## [Work task]
The response must restate the data exactly, with nothing left out.

## [The data]

++++++

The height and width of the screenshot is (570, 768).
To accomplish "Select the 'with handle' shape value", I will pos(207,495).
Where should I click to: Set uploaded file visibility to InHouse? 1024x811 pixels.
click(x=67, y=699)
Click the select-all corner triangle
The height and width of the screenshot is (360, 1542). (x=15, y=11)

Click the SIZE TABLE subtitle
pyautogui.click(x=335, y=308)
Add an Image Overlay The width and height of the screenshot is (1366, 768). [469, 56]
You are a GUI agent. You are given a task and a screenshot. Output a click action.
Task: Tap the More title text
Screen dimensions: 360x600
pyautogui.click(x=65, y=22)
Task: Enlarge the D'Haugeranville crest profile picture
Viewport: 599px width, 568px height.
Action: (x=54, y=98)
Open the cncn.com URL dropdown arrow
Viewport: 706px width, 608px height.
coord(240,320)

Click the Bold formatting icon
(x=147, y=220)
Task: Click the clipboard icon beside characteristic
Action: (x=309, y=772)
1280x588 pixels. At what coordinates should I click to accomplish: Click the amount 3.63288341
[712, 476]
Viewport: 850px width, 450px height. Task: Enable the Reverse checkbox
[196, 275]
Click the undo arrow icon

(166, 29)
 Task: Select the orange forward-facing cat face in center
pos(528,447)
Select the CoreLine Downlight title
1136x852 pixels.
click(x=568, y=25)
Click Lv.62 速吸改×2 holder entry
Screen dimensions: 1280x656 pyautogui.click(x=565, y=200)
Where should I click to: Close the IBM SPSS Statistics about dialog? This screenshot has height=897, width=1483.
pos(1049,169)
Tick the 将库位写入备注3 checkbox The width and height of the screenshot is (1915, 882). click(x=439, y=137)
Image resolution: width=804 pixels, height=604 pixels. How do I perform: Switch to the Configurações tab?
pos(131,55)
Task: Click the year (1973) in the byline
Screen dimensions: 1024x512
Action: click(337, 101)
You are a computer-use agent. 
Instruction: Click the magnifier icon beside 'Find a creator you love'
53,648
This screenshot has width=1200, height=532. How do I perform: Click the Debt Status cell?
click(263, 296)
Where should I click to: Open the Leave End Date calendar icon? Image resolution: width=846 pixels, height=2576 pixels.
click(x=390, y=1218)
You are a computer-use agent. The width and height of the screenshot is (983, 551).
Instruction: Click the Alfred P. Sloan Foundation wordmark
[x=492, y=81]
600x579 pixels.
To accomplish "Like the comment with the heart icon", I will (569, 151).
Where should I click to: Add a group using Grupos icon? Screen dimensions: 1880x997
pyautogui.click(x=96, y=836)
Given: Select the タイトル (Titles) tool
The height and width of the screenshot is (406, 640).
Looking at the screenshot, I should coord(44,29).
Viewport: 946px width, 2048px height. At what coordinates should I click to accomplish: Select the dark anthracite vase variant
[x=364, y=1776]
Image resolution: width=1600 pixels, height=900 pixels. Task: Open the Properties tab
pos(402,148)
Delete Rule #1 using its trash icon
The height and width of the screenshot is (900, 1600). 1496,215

++++++

## [Written response]
The height and width of the screenshot is (570, 768).
To accomplish "Select the 'with handle' shape value", I will pos(207,495).
Where should I click to: Set uploaded file visibility to InHouse? 1024x811 pixels.
click(x=67, y=699)
Click the select-all corner triangle
The height and width of the screenshot is (360, 1542). (x=15, y=11)

Click the SIZE TABLE subtitle
pyautogui.click(x=335, y=308)
Add an Image Overlay The width and height of the screenshot is (1366, 768). [469, 56]
You are a GUI agent. You are given a task and a screenshot. Output a click action.
Task: Tap the More title text
Screen dimensions: 360x600
pyautogui.click(x=65, y=22)
Task: Enlarge the D'Haugeranville crest profile picture
Viewport: 599px width, 568px height.
Action: (x=54, y=98)
Open the cncn.com URL dropdown arrow
Viewport: 706px width, 608px height.
coord(240,320)

Click the Bold formatting icon
(x=147, y=220)
Task: Click the clipboard icon beside characteristic
Action: (x=309, y=772)
1280x588 pixels. At what coordinates should I click to accomplish: Click the amount 3.63288341
[712, 476]
Viewport: 850px width, 450px height. Task: Enable the Reverse checkbox
[196, 275]
Click the undo arrow icon

(166, 29)
 Task: Select the orange forward-facing cat face in center
pos(528,447)
Select the CoreLine Downlight title
1136x852 pixels.
click(x=568, y=25)
Click Lv.62 速吸改×2 holder entry
Screen dimensions: 1280x656 pyautogui.click(x=565, y=200)
Where should I click to: Close the IBM SPSS Statistics about dialog? This screenshot has height=897, width=1483.
pos(1049,169)
Tick the 将库位写入备注3 checkbox The width and height of the screenshot is (1915, 882). click(x=439, y=137)
Image resolution: width=804 pixels, height=604 pixels. How do I perform: Switch to the Configurações tab?
pos(131,55)
Task: Click the year (1973) in the byline
Screen dimensions: 1024x512
Action: click(337, 101)
You are a computer-use agent. 
Instruction: Click the magnifier icon beside 'Find a creator you love'
53,648
This screenshot has width=1200, height=532. How do I perform: Click the Debt Status cell?
click(263, 296)
Where should I click to: Open the Leave End Date calendar icon? Image resolution: width=846 pixels, height=2576 pixels.
click(x=390, y=1218)
You are a computer-use agent. The width and height of the screenshot is (983, 551).
Instruction: Click the Alfred P. Sloan Foundation wordmark
[x=492, y=81]
600x579 pixels.
To accomplish "Like the comment with the heart icon", I will (569, 151).
Where should I click to: Add a group using Grupos icon? Screen dimensions: 1880x997
pyautogui.click(x=96, y=836)
Given: Select the タイトル (Titles) tool
The height and width of the screenshot is (406, 640).
Looking at the screenshot, I should coord(44,29).
Viewport: 946px width, 2048px height. At what coordinates should I click to accomplish: Select the dark anthracite vase variant
[x=364, y=1776]
Image resolution: width=1600 pixels, height=900 pixels. Task: Open the Properties tab
pos(402,148)
Delete Rule #1 using its trash icon
The height and width of the screenshot is (900, 1600). 1496,215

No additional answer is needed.